Hokodo, a European B2B BNPL provider and trade credit managing general agent, has announced it is shutting down after eight years of operation.
The company, founded in 2018 and backed by Anthemis Group, raised approximately USD 177 million across equity and debt over its lifetime, including a USD 109 million debt facility from Viola Credit, with additional backing from Notion Capital, Korelya Capital, and Mosaic Ventures. At that time, Hokodo was planning to leverage the capital to facilitate nearly USD 1.76 billion of B2B transactions over the next 24 months.
During its operational period, Hokodo financed more than USD 590 million in invoices, served over 100,000 buyers across ten countries, and integrated with partners including BNP Paribas, Tide, and OroCommerce to embed trade credit into checkout and financial workflows.
Strategic missteps and wind-down
The founding team acknowledged that the company took too long to narrow its focus, scaled before it had sufficiently validated its model, and took on too much product complexity. All these factors ultimately led to the decision to wind down in late 2025.
The closure reflects broader challenges in the B2B BNPL market, where the promise of embedded trade credit at scale has proved more difficult to execute than anticipated.

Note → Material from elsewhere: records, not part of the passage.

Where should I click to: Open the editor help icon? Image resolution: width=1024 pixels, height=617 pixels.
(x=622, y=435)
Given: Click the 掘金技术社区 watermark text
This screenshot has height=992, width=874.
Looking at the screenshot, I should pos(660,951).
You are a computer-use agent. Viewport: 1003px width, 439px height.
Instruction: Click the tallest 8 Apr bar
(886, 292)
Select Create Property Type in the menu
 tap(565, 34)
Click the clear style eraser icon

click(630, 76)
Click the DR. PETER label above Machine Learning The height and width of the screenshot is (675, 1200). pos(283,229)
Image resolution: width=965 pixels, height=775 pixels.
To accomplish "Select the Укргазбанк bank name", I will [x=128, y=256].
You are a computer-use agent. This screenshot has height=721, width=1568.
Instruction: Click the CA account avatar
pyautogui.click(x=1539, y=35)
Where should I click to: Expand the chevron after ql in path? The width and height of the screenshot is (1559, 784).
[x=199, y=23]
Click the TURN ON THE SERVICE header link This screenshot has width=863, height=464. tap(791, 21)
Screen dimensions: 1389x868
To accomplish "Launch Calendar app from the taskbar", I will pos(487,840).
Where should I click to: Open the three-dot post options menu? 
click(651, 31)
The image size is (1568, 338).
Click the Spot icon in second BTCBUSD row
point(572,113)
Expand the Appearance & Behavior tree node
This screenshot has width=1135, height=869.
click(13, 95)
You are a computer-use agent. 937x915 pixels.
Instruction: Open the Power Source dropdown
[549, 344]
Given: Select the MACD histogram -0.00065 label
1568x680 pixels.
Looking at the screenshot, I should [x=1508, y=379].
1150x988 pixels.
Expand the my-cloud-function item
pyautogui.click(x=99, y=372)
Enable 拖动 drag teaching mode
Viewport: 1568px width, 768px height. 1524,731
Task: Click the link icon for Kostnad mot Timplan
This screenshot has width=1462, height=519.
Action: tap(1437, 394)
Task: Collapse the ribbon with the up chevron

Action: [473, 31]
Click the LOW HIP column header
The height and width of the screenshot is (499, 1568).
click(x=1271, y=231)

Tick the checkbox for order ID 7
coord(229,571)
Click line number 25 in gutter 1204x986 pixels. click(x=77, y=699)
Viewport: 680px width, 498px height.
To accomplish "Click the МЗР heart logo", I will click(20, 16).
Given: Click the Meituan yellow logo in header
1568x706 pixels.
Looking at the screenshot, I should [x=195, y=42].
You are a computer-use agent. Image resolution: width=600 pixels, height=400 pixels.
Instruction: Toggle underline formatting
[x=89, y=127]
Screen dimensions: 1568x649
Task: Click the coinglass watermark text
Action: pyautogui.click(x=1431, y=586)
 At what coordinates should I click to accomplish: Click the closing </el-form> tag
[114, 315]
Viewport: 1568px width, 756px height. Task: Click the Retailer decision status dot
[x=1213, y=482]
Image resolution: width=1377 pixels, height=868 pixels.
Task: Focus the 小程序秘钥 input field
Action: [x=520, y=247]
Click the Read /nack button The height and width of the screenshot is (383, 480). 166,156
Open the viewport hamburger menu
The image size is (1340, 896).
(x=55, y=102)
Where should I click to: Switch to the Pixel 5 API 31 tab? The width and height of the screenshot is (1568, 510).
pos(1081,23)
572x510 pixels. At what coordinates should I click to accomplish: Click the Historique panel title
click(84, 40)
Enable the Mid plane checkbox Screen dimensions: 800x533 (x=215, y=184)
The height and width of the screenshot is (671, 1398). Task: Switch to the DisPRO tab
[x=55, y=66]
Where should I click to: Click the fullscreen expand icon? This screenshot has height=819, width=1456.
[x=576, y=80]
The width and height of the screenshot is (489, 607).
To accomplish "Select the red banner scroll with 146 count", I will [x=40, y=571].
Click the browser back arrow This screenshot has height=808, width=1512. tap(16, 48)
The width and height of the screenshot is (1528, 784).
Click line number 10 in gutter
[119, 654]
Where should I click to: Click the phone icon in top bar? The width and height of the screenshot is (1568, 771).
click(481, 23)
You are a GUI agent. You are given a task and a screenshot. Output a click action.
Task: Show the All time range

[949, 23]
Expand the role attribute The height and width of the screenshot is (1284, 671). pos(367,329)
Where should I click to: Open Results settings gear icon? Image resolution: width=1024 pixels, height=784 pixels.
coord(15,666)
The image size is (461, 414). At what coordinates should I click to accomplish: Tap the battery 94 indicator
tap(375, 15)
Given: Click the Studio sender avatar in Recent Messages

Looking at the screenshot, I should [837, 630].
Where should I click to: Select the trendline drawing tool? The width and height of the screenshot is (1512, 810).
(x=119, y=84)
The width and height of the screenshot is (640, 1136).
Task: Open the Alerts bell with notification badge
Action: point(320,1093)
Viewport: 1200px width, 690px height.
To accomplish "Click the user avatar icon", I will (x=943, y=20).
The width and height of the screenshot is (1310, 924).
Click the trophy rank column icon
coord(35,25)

Building sustainable unit economics in trade credit requires discipline around credit risk, underwriting, and product scope, areas where Hokodo's founders acknowledged the company fell short.
Furthermore, the founding team is now launching Liquidity Lab, a consulting firm focused on helping businesses optimise trade credit and cash flow operations using AI. They plan to collaborate with CFOs and their teams to offer measurable improvements across the order-to-cash and procure-to-pay cycle.
Hokodo was a notable early player in establishing the B2B BNPL category across Europe, and its closure marks a significant moment in the segment's development as the market continues to consolidate around providers with more focused go-to-market strategies.